REQUIRED WORK >> In the entries below, find every line holding the string "Task" and collect it.

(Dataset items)
########
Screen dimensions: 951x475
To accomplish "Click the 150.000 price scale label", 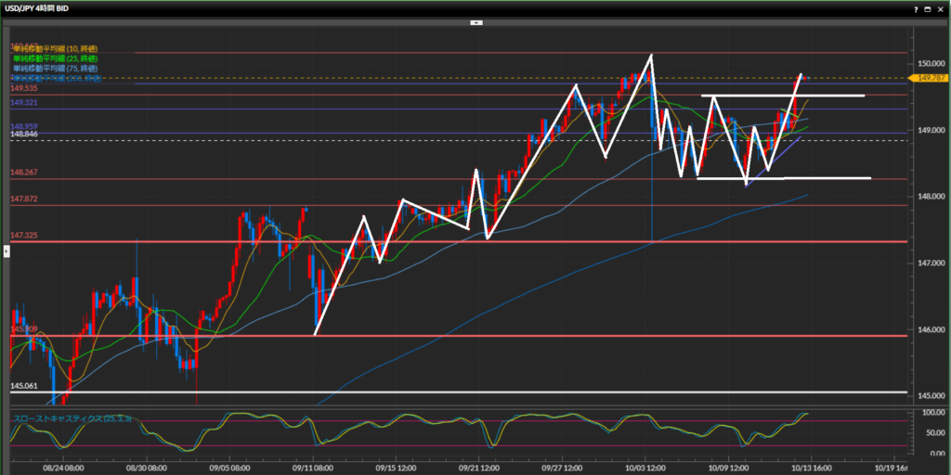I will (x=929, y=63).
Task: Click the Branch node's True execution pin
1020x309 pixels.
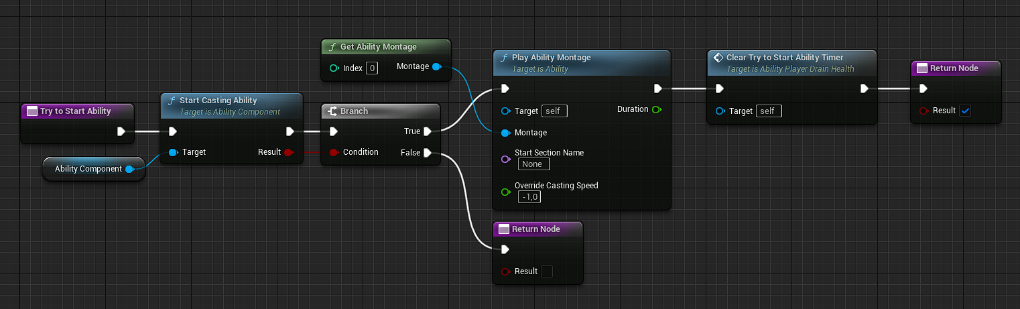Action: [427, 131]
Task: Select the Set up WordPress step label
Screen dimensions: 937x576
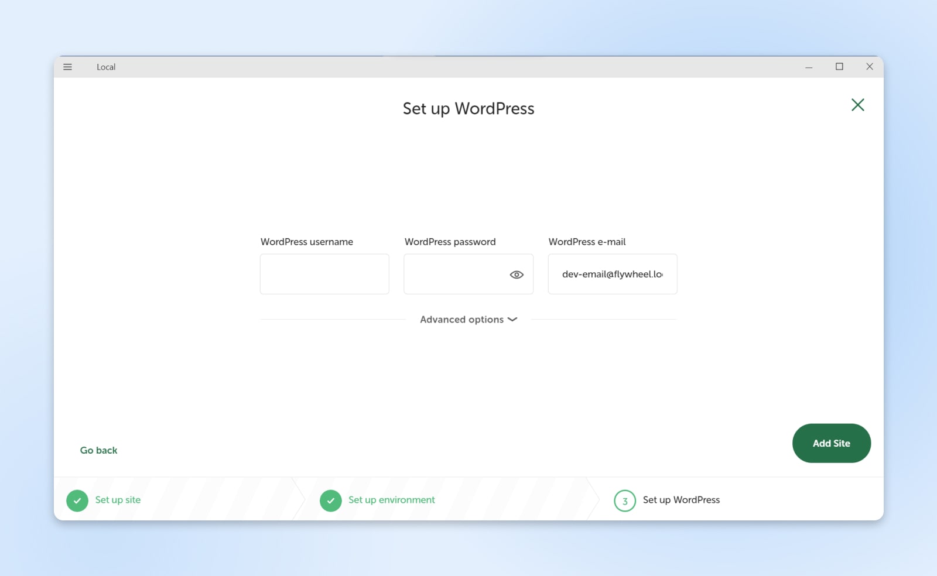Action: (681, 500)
########
EXERCISE SOLUTION >>
Task: Click the Branch node's True execution pin
Task: Select the Set up WordPress step label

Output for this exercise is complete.